▶ _Aim_
Could you write out all of the material below word for word, with nothing changed?

┌──

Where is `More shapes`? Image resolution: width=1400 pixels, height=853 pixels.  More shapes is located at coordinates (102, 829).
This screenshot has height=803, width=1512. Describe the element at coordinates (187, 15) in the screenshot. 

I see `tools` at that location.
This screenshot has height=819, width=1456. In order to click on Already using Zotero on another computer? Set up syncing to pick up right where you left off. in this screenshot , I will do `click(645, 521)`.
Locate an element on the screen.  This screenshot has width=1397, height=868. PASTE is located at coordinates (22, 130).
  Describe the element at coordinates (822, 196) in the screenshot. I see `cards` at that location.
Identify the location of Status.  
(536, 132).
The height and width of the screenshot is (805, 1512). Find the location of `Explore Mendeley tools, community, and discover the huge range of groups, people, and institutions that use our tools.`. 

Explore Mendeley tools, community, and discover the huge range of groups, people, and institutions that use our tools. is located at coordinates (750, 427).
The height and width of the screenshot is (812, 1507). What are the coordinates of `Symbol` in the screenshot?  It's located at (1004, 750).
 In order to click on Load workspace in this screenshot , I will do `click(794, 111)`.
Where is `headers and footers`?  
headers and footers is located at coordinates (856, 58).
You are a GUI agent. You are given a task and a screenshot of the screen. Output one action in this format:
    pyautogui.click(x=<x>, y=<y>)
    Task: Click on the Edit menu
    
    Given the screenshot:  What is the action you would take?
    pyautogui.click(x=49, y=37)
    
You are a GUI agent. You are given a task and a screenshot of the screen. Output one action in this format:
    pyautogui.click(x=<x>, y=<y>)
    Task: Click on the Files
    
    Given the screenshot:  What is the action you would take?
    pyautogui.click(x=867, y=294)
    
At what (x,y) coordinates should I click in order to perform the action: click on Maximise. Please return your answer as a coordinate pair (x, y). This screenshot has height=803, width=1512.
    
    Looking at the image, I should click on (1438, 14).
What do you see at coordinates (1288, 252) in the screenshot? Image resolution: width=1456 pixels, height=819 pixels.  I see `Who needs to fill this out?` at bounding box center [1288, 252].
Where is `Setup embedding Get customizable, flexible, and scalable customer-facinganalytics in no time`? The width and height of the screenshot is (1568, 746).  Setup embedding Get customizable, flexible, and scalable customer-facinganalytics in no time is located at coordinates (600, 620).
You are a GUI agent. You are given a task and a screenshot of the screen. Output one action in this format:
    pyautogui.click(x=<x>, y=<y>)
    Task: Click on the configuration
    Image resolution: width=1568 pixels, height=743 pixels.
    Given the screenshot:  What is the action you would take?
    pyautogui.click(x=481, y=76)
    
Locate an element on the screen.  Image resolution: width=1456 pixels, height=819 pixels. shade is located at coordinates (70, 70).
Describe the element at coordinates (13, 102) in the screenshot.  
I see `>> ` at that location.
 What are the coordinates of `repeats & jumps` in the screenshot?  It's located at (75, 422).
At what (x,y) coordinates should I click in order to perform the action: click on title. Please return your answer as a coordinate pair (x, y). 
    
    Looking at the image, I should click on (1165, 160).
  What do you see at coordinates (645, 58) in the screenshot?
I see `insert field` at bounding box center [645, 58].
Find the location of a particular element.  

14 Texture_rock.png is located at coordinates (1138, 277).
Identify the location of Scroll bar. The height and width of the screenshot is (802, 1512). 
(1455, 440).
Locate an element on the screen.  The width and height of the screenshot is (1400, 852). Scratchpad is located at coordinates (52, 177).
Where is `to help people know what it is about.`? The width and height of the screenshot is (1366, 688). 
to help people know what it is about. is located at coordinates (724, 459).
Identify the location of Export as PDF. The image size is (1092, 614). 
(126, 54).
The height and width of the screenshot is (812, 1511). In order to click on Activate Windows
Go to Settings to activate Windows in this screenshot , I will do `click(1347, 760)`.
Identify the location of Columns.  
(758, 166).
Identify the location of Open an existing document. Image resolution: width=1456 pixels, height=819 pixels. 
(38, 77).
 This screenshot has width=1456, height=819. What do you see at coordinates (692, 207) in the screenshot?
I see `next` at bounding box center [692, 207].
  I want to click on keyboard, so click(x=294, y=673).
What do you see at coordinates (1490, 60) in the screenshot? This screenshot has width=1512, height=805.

└──

▶ _The completed task_
Where is `More shapes`? Image resolution: width=1400 pixels, height=853 pixels.  More shapes is located at coordinates (102, 829).
This screenshot has height=803, width=1512. Describe the element at coordinates (187, 15) in the screenshot. 

I see `tools` at that location.
This screenshot has height=819, width=1456. In order to click on Already using Zotero on another computer? Set up syncing to pick up right where you left off. in this screenshot , I will do `click(645, 521)`.
Locate an element on the screen.  This screenshot has width=1397, height=868. PASTE is located at coordinates (22, 130).
  Describe the element at coordinates (822, 196) in the screenshot. I see `cards` at that location.
Identify the location of Status.  
(536, 132).
The height and width of the screenshot is (805, 1512). Find the location of `Explore Mendeley tools, community, and discover the huge range of groups, people, and institutions that use our tools.`. 

Explore Mendeley tools, community, and discover the huge range of groups, people, and institutions that use our tools. is located at coordinates (750, 427).
The height and width of the screenshot is (812, 1507). What are the coordinates of `Symbol` in the screenshot?  It's located at (1004, 750).
 In order to click on Load workspace in this screenshot , I will do `click(794, 111)`.
Where is `headers and footers`?  
headers and footers is located at coordinates (856, 58).
You are a GUI agent. You are given a task and a screenshot of the screen. Output one action in this format:
    pyautogui.click(x=<x>, y=<y>)
    Task: Click on the Edit menu
    
    Given the screenshot:  What is the action you would take?
    pyautogui.click(x=49, y=37)
    
You are a GUI agent. You are given a task and a screenshot of the screen. Output one action in this format:
    pyautogui.click(x=<x>, y=<y>)
    Task: Click on the Files
    
    Given the screenshot:  What is the action you would take?
    pyautogui.click(x=867, y=294)
    
At what (x,y) coordinates should I click in order to perform the action: click on Maximise. Please return your answer as a coordinate pair (x, y). This screenshot has height=803, width=1512.
    
    Looking at the image, I should click on (1438, 14).
What do you see at coordinates (1288, 252) in the screenshot? Image resolution: width=1456 pixels, height=819 pixels.  I see `Who needs to fill this out?` at bounding box center [1288, 252].
Where is `Setup embedding Get customizable, flexible, and scalable customer-facinganalytics in no time`? The width and height of the screenshot is (1568, 746).  Setup embedding Get customizable, flexible, and scalable customer-facinganalytics in no time is located at coordinates (600, 620).
You are a GUI agent. You are given a task and a screenshot of the screen. Output one action in this format:
    pyautogui.click(x=<x>, y=<y>)
    Task: Click on the configuration
    Image resolution: width=1568 pixels, height=743 pixels.
    Given the screenshot:  What is the action you would take?
    pyautogui.click(x=481, y=76)
    
Locate an element on the screen.  Image resolution: width=1456 pixels, height=819 pixels. shade is located at coordinates (70, 70).
Describe the element at coordinates (13, 102) in the screenshot.  
I see `>> ` at that location.
 What are the coordinates of `repeats & jumps` in the screenshot?  It's located at (75, 422).
At what (x,y) coordinates should I click in order to perform the action: click on title. Please return your answer as a coordinate pair (x, y). 
    
    Looking at the image, I should click on (1165, 160).
  What do you see at coordinates (645, 58) in the screenshot?
I see `insert field` at bounding box center [645, 58].
Find the location of a particular element.  

14 Texture_rock.png is located at coordinates (1138, 277).
Identify the location of Scroll bar. The height and width of the screenshot is (802, 1512). 
(1455, 440).
Locate an element on the screen.  The width and height of the screenshot is (1400, 852). Scratchpad is located at coordinates (52, 177).
Where is `to help people know what it is about.`? The width and height of the screenshot is (1366, 688). 
to help people know what it is about. is located at coordinates (724, 459).
Identify the location of Export as PDF. The image size is (1092, 614). 
(126, 54).
The height and width of the screenshot is (812, 1511). In order to click on Activate Windows
Go to Settings to activate Windows in this screenshot , I will do `click(1347, 760)`.
Identify the location of Columns.  
(758, 166).
Identify the location of Open an existing document. Image resolution: width=1456 pixels, height=819 pixels. 
(38, 77).
 This screenshot has width=1456, height=819. What do you see at coordinates (692, 207) in the screenshot?
I see `next` at bounding box center [692, 207].
  I want to click on keyboard, so click(x=294, y=673).
What do you see at coordinates (1490, 60) in the screenshot? This screenshot has width=1512, height=805.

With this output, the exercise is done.